2. Morte lenta das app stores como conhecemos. Se cada usuário consegue criar ferramentas sob medida, quem precisa de 90% dos apps genéricos da Play Store? Isso mexe com a receita do Google (30% de comissão sobre vendas), com desenvolvedores indie e com todo o ecossistema de monetização mobile. Porra, isso é uma granada no modelo de negócios de muita gente.

3. O hardware vira plataforma de produção, não só de consumo. Isso é a verdadeira revolução. Seu celular deixa de ser só o meio pelo qual você consome conteúdo e vira a ferramenta pela qual você cria valor. Taleb adoraria isso — é dar skin in the game pro usuário comum.

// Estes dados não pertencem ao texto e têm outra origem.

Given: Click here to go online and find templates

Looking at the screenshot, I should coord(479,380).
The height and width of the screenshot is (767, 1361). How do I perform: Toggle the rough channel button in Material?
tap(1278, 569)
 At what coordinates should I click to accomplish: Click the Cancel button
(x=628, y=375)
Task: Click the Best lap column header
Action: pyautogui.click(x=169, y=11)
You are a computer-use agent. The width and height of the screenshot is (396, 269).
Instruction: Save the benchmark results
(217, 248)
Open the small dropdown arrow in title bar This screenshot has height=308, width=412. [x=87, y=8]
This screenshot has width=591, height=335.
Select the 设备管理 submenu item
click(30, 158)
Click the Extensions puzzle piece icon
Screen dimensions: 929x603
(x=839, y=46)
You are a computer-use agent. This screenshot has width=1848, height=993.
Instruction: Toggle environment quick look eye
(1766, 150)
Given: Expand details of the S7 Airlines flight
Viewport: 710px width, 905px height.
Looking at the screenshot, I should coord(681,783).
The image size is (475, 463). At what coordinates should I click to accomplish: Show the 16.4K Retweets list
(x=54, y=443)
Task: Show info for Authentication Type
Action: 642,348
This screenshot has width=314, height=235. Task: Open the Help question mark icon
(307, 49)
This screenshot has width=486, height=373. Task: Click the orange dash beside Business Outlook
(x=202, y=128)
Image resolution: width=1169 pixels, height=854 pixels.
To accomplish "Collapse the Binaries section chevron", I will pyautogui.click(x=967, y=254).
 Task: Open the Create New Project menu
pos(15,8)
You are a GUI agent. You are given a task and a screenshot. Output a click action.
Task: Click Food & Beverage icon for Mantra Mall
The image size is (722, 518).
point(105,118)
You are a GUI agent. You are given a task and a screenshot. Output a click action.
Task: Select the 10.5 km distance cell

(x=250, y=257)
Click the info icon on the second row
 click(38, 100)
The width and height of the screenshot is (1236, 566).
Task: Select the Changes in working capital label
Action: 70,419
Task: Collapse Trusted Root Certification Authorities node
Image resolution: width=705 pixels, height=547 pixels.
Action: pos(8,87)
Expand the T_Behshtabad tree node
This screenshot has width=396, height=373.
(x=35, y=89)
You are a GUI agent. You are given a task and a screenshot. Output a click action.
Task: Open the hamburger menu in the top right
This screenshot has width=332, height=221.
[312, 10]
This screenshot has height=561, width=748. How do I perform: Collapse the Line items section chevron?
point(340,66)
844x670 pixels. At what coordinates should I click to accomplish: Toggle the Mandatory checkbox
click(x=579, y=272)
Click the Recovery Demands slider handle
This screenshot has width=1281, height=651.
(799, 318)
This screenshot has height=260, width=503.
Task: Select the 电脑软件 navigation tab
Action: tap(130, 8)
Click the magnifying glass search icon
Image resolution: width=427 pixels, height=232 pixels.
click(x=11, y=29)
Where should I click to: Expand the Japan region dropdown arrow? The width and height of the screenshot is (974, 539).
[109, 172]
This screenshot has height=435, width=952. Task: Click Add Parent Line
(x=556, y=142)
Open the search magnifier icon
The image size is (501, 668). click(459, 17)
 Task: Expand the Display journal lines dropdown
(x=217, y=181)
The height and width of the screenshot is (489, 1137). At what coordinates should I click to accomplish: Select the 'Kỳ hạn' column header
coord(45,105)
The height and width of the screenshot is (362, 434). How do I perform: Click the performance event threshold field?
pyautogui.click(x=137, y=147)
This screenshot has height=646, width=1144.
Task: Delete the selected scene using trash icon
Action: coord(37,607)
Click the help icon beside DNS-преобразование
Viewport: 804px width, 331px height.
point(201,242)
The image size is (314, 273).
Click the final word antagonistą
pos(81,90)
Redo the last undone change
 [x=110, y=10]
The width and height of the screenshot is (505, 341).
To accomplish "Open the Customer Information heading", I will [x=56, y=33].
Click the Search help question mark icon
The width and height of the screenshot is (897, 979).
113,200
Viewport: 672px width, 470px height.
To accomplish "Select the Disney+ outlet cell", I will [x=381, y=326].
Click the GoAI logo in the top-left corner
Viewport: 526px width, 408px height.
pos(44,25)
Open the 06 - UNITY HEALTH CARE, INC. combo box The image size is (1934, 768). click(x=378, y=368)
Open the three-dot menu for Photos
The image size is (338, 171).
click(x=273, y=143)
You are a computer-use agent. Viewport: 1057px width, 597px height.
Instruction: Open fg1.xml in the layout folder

O lado que ninguém quer discutir

Agora, antes de sair comprando ações da Samsung como se fosse Black Friday, vamos botar o pé no chão.

Vibe coding tem limites sérios. Qualquer desenvolvedor sério te dirá que código gerado por IA é como bolo de microondas: parece bolo, tem gosto de bolo, mas não aguenta uma festa de aniversário. Apps criados assim terão problemas de segurança, performance e escalabilidade. Para uso pessoal? Talvez funcione. Para algo que lida com seus dados bancários? Eu não confiaria nem se o app fosse "vibrado" pelo próprio Satoshi Nakamoto.

Além disso, a Samsung tem um histórico misto com software. Lembra do Bixby? Da Tizen? A empresa é uma potência em hardware e uma eterna promessa em software. Dizer que vai democratizar a criação de apps é fácil. Entregar algo que funcione sem travar, sem comprometer segurança e sem virar meme no Twitter — isso é outra conversa.

O que observar como investidor

Se você tem posição em Samsung, Google ou qualquer empresa do ecossistema Android, fique de olho em três coisas:

  • Parcerias de IA: com quem a Samsung vai se aliar pra isso? Google Gemini? OpenAI? Modelo próprio? A resposta define quem captura o valor.
  • Impacto na receita da Play Store: se a tendência pegar, o Google pode ver erosão numa fonte bilionária de receita.
  • Adoção real vs. marketing: muita feature de IA anunciada com pompa vira nota de rodapé seis meses depois.

A pergunta que fica

A Samsung está tentando transformar 2 bilhões de usuários de smartphone em criadores. É ambicioso. É potencialmente disruptivo. Mas a história do mercado tech está cheia de cadáveres de ideias "revolucionárias" que morreram na execução.

A questão não é se vibe coding no celular é possível. É se a Samsung tem competência em software pra entregar isso de verdade — ou se é mais um Bixby com grife nova.

Você apostaria seu dinheiro em qual resposta?